Une carrière bien remplie

Selon des chiffres arrêtés au début du mois, ces avions ont au total accumulé en près de vingt ans 36.780 heures de vol effectuant plus de 20.000 vols et 24.750 atterrissages (9493 heures et 6776 atterrissages pour le CE-01, 9225 et 6424 pour le CE-02, 9494 et 6068 pour le CE-03 et enfin 8562 heures et 5477 atterrissages pour le CE-04).

Cinquante-sept pilotes militaires ont volé sur les deux types d’ERJ, qui ne nécessitaient pas de qualification différente.
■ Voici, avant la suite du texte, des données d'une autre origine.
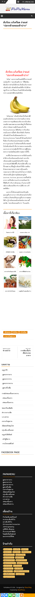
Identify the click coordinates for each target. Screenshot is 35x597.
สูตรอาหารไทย (22, 563)
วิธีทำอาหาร (26, 552)
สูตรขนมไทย (20, 555)
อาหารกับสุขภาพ (9, 336)
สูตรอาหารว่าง (7, 379)
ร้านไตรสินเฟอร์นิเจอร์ (10, 517)
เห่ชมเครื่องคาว (7, 398)
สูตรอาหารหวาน (8, 383)
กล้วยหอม (7, 332)
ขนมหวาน (8, 549)
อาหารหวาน (8, 568)
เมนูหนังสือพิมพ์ (7, 434)
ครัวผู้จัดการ (6, 439)
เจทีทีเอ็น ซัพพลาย (8, 529)
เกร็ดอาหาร (8, 571)
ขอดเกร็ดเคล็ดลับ (7, 408)
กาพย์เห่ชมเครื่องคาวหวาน (10, 393)
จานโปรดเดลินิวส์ (8, 443)
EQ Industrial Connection (11, 524)
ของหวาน (8, 552)
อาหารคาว (8, 566)
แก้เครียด (23, 332)
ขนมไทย (16, 549)
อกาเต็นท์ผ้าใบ (7, 522)
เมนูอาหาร (20, 574)
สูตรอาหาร (19, 557)
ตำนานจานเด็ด (6, 412)
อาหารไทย (18, 568)
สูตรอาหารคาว (7, 374)
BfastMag (28, 587)
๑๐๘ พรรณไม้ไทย (8, 536)
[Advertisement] (17, 48)
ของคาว (24, 549)
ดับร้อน (15, 332)
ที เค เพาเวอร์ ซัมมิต (9, 531)
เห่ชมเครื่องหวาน (8, 402)
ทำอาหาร (17, 552)
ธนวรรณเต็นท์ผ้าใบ (9, 519)
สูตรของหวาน (9, 557)
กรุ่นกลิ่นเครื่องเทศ (7, 430)
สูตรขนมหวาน (9, 555)
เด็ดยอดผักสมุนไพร (8, 426)
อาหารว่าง (17, 566)
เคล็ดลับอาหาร (9, 574)
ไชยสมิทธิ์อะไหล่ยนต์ (9, 534)
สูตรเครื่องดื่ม (7, 388)
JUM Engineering (8, 527)
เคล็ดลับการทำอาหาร (21, 571)
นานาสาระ (5, 417)
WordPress (21, 590)
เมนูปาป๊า (5, 370)
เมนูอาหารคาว (9, 577)
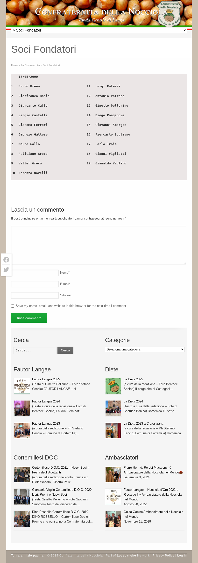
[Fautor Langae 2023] (22, 430)
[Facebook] (6, 260)
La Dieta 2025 (133, 379)
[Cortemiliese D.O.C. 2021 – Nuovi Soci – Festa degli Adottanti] (22, 474)
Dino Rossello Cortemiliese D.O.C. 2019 (60, 512)
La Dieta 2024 (133, 401)
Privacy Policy (163, 555)
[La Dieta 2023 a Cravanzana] (113, 430)
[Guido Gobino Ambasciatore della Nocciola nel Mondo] (113, 519)
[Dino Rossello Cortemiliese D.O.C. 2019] (22, 519)
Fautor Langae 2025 (46, 379)
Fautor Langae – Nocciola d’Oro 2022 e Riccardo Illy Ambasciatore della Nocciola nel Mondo (153, 494)
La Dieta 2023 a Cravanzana (143, 423)
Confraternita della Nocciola (101, 11)
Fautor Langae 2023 (46, 423)
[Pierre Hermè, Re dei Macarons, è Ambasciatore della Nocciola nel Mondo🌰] (113, 474)
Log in (182, 555)
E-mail (65, 284)
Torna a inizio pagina (27, 555)
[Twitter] (6, 269)
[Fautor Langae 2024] (22, 408)
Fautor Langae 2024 (46, 401)
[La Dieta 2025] (113, 386)
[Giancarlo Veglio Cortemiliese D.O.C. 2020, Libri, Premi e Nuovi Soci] (22, 496)
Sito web (66, 295)
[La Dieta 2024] (113, 408)
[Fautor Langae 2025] (22, 386)
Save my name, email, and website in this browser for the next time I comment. (71, 306)
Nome (65, 272)
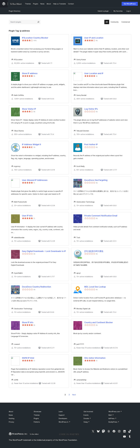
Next (74, 395)
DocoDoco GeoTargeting (95, 180)
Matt (111, 415)
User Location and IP (93, 73)
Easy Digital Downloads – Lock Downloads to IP (44, 251)
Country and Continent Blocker (98, 322)
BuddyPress (113, 422)
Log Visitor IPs (91, 109)
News (11, 415)
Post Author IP (91, 144)
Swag (86, 422)
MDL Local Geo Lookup (95, 287)
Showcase (37, 411)
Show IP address (30, 73)
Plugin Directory (14, 11)
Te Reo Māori (34, 434)
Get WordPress (130, 4)
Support (62, 415)
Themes (37, 415)
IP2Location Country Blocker (35, 38)
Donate (87, 418)
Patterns (37, 422)
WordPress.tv (64, 422)
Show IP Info (27, 322)
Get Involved (88, 411)
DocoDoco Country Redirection (36, 287)
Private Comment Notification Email (100, 215)
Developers (63, 418)
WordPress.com (115, 411)
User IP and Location (93, 38)
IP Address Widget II (31, 144)
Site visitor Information (94, 358)
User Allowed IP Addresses (34, 180)
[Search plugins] (38, 22)
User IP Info (27, 215)
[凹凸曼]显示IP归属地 (93, 251)
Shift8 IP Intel (28, 358)
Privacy (11, 422)
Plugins (36, 418)
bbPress (112, 418)
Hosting (11, 418)
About (11, 411)
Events (86, 415)
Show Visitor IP (29, 109)
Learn (61, 411)
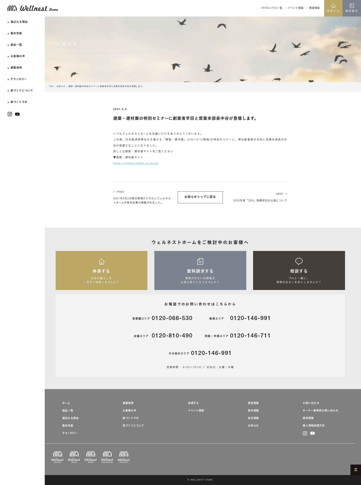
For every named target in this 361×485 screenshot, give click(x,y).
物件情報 (253, 411)
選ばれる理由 (70, 418)
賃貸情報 (253, 403)
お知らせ (60, 87)
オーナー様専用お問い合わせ (320, 411)
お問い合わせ (311, 403)
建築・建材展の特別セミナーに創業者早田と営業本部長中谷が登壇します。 (106, 87)
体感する (333, 11)
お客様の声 (130, 411)
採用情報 (308, 418)
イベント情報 (196, 411)
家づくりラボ (131, 418)
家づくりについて (133, 426)
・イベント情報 (294, 8)
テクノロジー (70, 433)
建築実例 (128, 403)
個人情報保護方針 (314, 426)
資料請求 (351, 11)
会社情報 (253, 418)
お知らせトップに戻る (200, 197)
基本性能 (67, 426)
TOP (51, 87)
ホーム (66, 403)
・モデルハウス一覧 (270, 8)
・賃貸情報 (313, 8)
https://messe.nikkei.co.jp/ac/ (136, 163)
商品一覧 (67, 411)
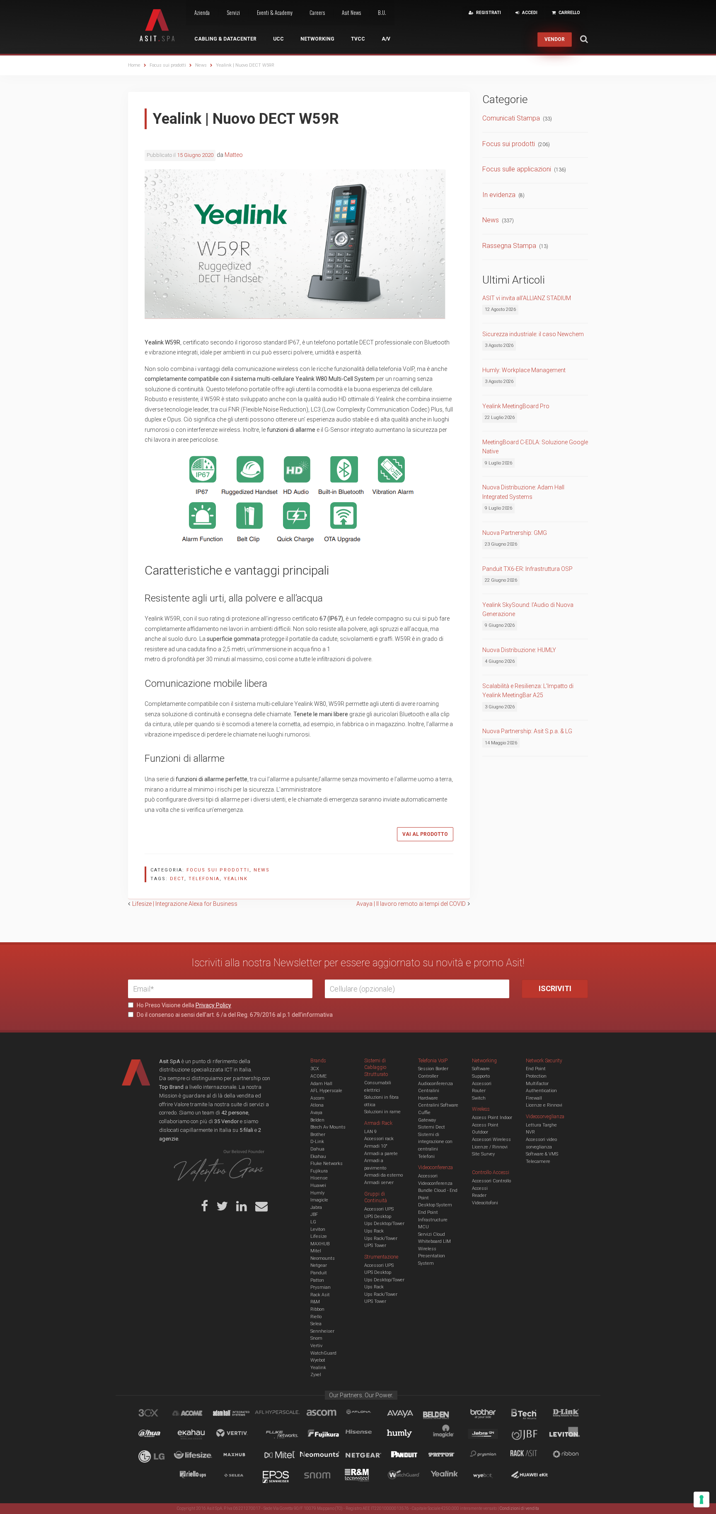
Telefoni (426, 1156)
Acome (198, 1414)
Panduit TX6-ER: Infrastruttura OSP (527, 569)
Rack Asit (320, 1294)
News (262, 870)
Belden (317, 1120)
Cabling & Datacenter (225, 39)
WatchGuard (323, 1353)
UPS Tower (375, 1245)
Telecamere (538, 1161)
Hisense (319, 1178)
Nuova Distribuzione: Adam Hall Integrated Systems (523, 492)
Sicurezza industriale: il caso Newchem (533, 334)
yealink (236, 878)
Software (481, 1068)
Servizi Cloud (431, 1234)
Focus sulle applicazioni (516, 169)
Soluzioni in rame (382, 1111)
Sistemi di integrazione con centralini (435, 1142)
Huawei (318, 1185)
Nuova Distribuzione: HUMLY (519, 650)
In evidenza (498, 195)
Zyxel (315, 1374)
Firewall (534, 1098)
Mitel (315, 1251)
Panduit (318, 1273)
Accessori (481, 1083)
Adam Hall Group (239, 1414)
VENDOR (554, 39)
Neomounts (322, 1258)
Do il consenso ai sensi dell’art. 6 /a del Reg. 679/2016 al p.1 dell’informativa (234, 1014)
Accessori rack (379, 1138)
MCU (423, 1227)
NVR (530, 1132)
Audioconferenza (435, 1083)
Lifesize (318, 1236)
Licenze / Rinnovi (490, 1147)
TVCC (358, 39)
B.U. (382, 12)
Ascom (317, 1098)
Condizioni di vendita (519, 1508)
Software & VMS (542, 1154)
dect (177, 878)
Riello (316, 1316)
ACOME (318, 1076)
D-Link (317, 1141)
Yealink (318, 1367)
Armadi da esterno (383, 1175)
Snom (316, 1338)
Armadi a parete (381, 1153)
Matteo (234, 155)
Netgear (318, 1265)
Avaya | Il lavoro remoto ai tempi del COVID (411, 903)
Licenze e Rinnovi (544, 1105)
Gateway (427, 1120)
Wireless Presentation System (431, 1256)
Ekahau (318, 1156)
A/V (386, 39)
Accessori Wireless (491, 1139)
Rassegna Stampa (509, 246)
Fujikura (319, 1171)
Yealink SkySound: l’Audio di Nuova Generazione (527, 609)
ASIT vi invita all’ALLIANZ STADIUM (526, 298)
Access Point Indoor (492, 1117)
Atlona (317, 1105)
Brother (317, 1134)
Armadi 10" (375, 1146)
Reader (479, 1195)
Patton (317, 1280)
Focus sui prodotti (217, 870)
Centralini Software (438, 1105)
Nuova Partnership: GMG (514, 533)
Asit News (351, 12)
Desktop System (435, 1205)
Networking (317, 39)
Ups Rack (374, 1231)
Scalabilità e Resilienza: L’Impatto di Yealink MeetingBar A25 (527, 690)
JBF (314, 1214)
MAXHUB (319, 1244)
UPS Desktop (377, 1216)
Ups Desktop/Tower (384, 1223)
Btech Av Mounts (328, 1127)
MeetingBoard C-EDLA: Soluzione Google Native (535, 447)
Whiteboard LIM (434, 1241)
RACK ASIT (529, 1455)
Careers (317, 12)
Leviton (317, 1229)
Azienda (202, 12)
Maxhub (239, 1455)
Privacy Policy (213, 1005)
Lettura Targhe (541, 1125)
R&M (315, 1302)
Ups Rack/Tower (380, 1238)
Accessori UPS (379, 1209)
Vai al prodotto (425, 834)
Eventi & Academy (275, 12)
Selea (316, 1323)
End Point (428, 1212)
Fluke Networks (326, 1163)
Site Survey (483, 1154)
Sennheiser (322, 1331)
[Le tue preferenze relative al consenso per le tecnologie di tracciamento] (701, 1499)
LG (313, 1222)
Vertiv (316, 1345)
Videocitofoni (485, 1203)
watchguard (405, 1476)
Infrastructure (433, 1220)
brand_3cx (156, 1414)
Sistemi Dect (431, 1127)
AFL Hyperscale (326, 1090)
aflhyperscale (280, 1414)
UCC (278, 39)
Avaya (316, 1112)
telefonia (204, 878)
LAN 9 (370, 1131)
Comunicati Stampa (511, 118)
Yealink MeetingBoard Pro (515, 406)
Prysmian (320, 1287)
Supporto (481, 1076)
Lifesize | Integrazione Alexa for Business (184, 903)
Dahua (317, 1149)
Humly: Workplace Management (524, 370)
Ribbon (317, 1309)
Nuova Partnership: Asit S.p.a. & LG (527, 731)
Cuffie (424, 1112)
Au sein du 15e wing, les quatre Embraer ont été remplacés par deux avions d’affaires haut de gamme Falcon 7X – qualifiés de "Long Range Jet" (LRJ) par les militaires en raison de leur rayon d’action transatlantique – que la Défense a pris en location en "dry lease", c’est-à-dire les avions seuls, sans équipage, qui restent militaires. Ce contrat, d’un montant de 124 millions d’euros sur douze ans, a été conclu fin 2019 avec Luxaviation.

Un de ces Falcon a servi la semaine dernière à rapatrier en République démocratique du Congo (RDC) deux ressortissants congolais déboutés de leur demande d’asile en Belgique. C’était le premier vol du genre depuis le début de l’épidémie de coronavirus en mars, selon le secrétaire d'Etat à l’Asile et à la Migration, Sammy Mahdi (CD&V).

Quant à l’Airbus A321-231, d’une capacité de 152 passagers loué depuis mai 2014 à la compagnie portugaise HiFly, il effectuera jeudi son dernier vol au départ de Melsbroek avant d’être restitué avant la fin de l’année à son propriétaire, selon des sources militaires.